Genauso, wie ich lieber weniger kritisch gegenüber dem Internet wäre, hätte ich auch gerne eine weniger kritische Meinung zur Abschaffung der Sonderschulen, aber immer kommt einem diese blöde Wirklichkeit zwischen die schönen Meinungen. John geht nun seit fast vier Wochen auf eine Privatschule in Fürstenwalde. Die Burgdorf-Schule ist ein Förderzentrum Geistige Entwicklung (a.k.a. Sonderschule für geistig Behinderte), spezialisiert auf Autismus.
Die erste Woche war eine Eingewöhnungswoche, ab der zweiten Woche fuhr John dann schon alleine jeden Tag hin und her mit dem Schulbus. Ihn in einen Schulbus zu bekommen, der eine Begleitperson hat (alles andere ist für alle Beteiligten viel zu gefährlich), erforderte in der ersten Woche noch Gutachten des behandelnden Kinderpsychiaters und des Kinder- und Jugendpsychiatrischen Dienstes KJPD, also einiges an Lauferei und bürokratischem Aufwand, aber ging letztlich auch ohne Sozialgericht vonstatten (meine Messlatte mittlerweile: alles, was ohne Gericht läuft, bekommt die Wertung „gut gelaufen“).
Da ich eine Woche lang viel an der Schule war, habe ich erlebt, wie die Kinder ankommen, wie das Personal mit ihnen umgeht, wie der Unterricht läuft. Was soll ich sagen, es ist ein Traum und Lichtjahre besser als die rückblickend noch furchtbarer scheinenden drei ersten Schuljahre, die in Berlin hinter uns liegen. Der Unterschied ist einfach und klar zu benennen: die Menschen an der Burgdorf-Schule kennen sich alle mit Autismus aus und wissen alle Bescheid, wie man damit umgeht.
John fühlte sich auf Anhieb wohl dort und ist nach nicht einmal vier Wochen schon vollstens eingewöhnt, steigt morgens begeistert in den Bus (wir müssen aus Vorfreude sogar schon immer zehn Minuten vorher nach draußen gehen, während er sich bei der alten Schule jeden Morgen geweigert hat, aus dem Auto zu steigen) und er kommt nachmittags entspannt und gut gelaunt nach Hause. Das Ganze nun auch noch: ganz ohne Schulhelfer. Ja, in Fürstenwalde kann er tatsächlich ohne Schulhelfer beschult werden – das wäre in Berlin undenkbar gewesen.
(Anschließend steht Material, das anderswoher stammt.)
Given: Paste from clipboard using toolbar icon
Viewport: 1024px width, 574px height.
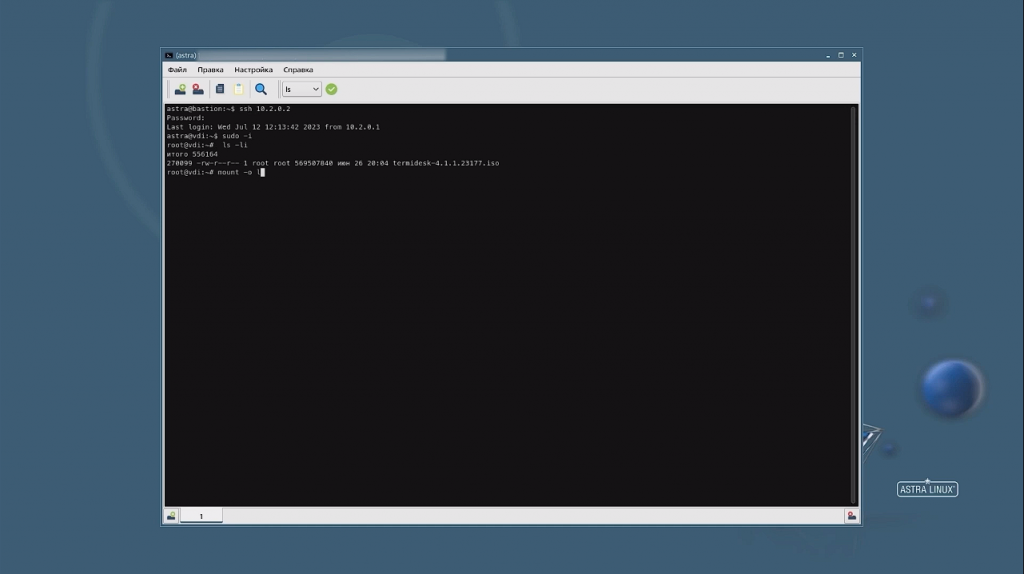Looking at the screenshot, I should (x=238, y=89).
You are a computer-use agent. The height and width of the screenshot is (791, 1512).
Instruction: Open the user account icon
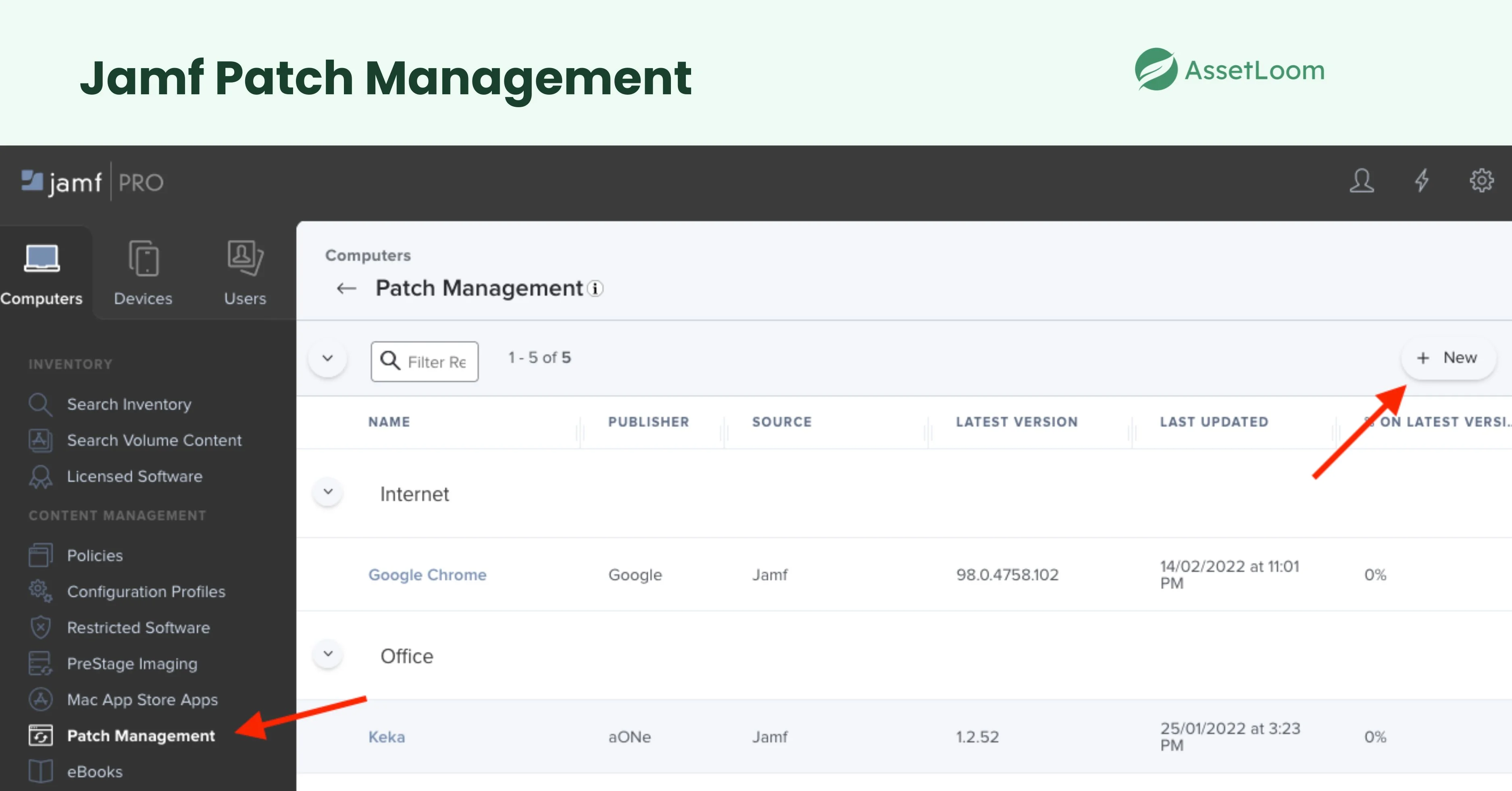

Aus Johns Sonderschule in Berlin hatte man nach und nach qualifiziertes Personal abgezogen und durch unqualifizierte Betreuer ersetzt, das Ergebnis war eine Katastrophe. Aber so wird das von der Berliner Bildungsverwaltung praktiziert: die Signale stehen auf Integration und Inklusion, und weil kein Geld da ist, werden dazu die Sonderschulen ausgehungert. Zusätzlich traurig nur, dass dann in der Integration noch nicht einmal genug ankommt, aber das ist ein anderes Thema.
Letzte Woche war ich wieder einmal zum Thema Schulhelfer und auch Inklusion beim Landesbeirat für Behinderte und erlebte einen weiteren, mehr als frustrierenden Auftritt der zuständigen Mitarbeiterinnen aus der Senatsbildungsverwaltung. Man verwies wieder darauf, dass man in den letzten Jahren doch so viel Personal an die Sonderschulen geschickt habe und ignorierte die Aussage, dass es uns nicht um die Quantität, sondern um die Qualität geht.
Selbst wenn es fünf Erwachsene gäbe, die sich nur um John kümmern sollten, würde das schiefgehen, wenn sie sich nicht auskennen. Stattdessen braucht er noch nicht einmal mehr 1:1-Betreuung, wenn das Personal gut und der Schulrahmen an die Bedürfnisse von Autisten angepasst ist. Wenn man die Schulen mit 55-jährigen ehemaligen Reinigungskräften bevölkert, die noch nie mit Autismus oder geistig Behinderten oder schwerstmehrfachbehinderten Kindern zu tun hatten und keine pädagogische Bildung haben, dann wird man eben immer mehr Schulhelfer brauchen, die das Kind für Kind kompensieren. Und selbst das funktioniert nicht, das habe ich daran erlebt, wie unglücklich John dennoch war. Ein Schulhelfer kann kein ganzheitliches Konzept ersetzen, er ist immer nur Flickwerk.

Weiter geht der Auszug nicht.